Patient-level descriptive statistics are reported as mean (SD) or median (interquartile range [IQR]) for continuous variables as well as frequency and percentage for categorical variables. To account for the correlation of multiple lesions within individual patients, marginal Cox proportional hazard models were used. Time as well as cumulative dose to lesion resolution were evaluated and presented via the cumulative hazard function, while differences in resolution were estimated using separate Cox models for age, sex, and initial dose.

Results

In total, 107 different lesions from 21 patients were included in the analysis. The median number of lesions was 4 per patient (range, 1-15; IQR, 2-7), with a mean (SD) age of 80 (6) years. Patients were primarily female (81% [17/21]). From the data provided, the majority of lesions (83% [89/107]) resolved with IL-MTX. Of the 18 unresolved lesions, 5 (5%) were referred for a different procedure, and the remaining 13 (12%) were censored (lost to follow-up). Figure 1 provides the cumulative incidence function for lesion resolution. Approximately 50% of patient lesions resolved by the second appointment. Similarly, Figure 2 provides the cumulative dose function for lesion resolution; the median cumulative total dose for resolution was 5 mg (IQR, 2.5–12.5). Finally, concerning the ratio for case resolution, no difference in hazard ratio (HR) was observed for age (female vs male, HR: 1.01; 95% CI: 0.96-1.06), biological sex (HR, 1.01; 95% CI, 0.63-1.63), or initial dose (high vs low, HR: 1.13; 95% CI: 0.77-1.65).

Rensted Fig1
FIGURE 1. Cumulative incidence function for resolution over appointment visits.
Rensted Fig2
FIGURE 2. Cumulative dose function for resolution over cumulative total dose. The blue shading represents the 95% confidence interval.

 

Comment

Results of this study demonstrate the efficacy of IL-MTX for the treatment of cutaneous SCC. More than 80% of the lesions resolved by IL-MTX alone. This treatment approach is more cost-effective with fewer adverse effects when compared to other options. In our study, treatment with IL-MTX also proved to be reasonable in terms of the number of appointments and total dose required, with more than 50% of lesions resolving within 2 appointments and a median cumulative total dose of 5 mg. Intralesional MTX appears to be similarly efficacious in men and women, and the concentration of the initial dose (12.5 mg/mL vs 25 mg/mL) does not change the treatment outcome.

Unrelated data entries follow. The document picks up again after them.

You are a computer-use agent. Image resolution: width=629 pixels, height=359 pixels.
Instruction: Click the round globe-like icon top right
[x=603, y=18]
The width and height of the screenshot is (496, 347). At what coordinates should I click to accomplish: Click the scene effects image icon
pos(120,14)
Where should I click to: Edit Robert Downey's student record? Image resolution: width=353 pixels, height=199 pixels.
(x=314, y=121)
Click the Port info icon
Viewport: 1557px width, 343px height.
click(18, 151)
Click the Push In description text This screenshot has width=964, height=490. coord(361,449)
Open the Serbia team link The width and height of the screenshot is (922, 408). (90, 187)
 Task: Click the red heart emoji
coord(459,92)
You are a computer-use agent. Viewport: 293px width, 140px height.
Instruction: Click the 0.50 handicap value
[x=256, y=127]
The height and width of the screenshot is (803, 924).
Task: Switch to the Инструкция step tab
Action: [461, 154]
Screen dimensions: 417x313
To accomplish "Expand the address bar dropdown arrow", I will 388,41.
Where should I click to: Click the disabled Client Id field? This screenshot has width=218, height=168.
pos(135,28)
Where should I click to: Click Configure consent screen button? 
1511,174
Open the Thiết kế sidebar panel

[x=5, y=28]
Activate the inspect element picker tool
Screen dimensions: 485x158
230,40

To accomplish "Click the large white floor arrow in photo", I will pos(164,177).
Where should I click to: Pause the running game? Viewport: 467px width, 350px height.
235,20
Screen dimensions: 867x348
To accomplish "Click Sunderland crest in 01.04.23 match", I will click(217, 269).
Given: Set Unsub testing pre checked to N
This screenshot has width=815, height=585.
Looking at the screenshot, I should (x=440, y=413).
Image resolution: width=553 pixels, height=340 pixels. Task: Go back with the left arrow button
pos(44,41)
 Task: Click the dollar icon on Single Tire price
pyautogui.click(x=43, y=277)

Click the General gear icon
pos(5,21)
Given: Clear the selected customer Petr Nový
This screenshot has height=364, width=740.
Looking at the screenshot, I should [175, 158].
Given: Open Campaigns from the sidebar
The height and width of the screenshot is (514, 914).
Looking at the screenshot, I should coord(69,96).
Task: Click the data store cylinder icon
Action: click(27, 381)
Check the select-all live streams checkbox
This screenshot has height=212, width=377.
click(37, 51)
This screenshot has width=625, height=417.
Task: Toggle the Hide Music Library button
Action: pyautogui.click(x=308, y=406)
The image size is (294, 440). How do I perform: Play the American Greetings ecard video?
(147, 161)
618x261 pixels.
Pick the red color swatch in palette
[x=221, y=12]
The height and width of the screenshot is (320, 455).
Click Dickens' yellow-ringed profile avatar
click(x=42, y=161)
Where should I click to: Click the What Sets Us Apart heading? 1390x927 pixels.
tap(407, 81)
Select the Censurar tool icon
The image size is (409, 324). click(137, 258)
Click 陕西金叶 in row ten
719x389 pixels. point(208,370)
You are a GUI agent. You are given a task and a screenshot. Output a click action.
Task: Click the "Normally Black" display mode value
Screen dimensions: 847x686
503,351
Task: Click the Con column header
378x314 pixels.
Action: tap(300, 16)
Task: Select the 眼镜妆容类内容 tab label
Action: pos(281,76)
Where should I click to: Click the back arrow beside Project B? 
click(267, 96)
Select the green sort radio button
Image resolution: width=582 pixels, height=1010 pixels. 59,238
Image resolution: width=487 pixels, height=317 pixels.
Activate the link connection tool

Although these data are encouraging for the use of IL-MTX in the treatment of SCC, future work should consider the relationships between lesion characteristics (such as size and location) and case resolution with IL-MTX as well as recurrence rates with lesions treated by IL-MTX compared to other treatment options.

Conclusion

This study demonstrated the efficacy of IL-MTX as a treatment for SCC that is cost-effective, avoids bothersome side effects, and can be accomplished in relatively few appointments. However, more data are needed to characterize the lesion type best suited to this treatment.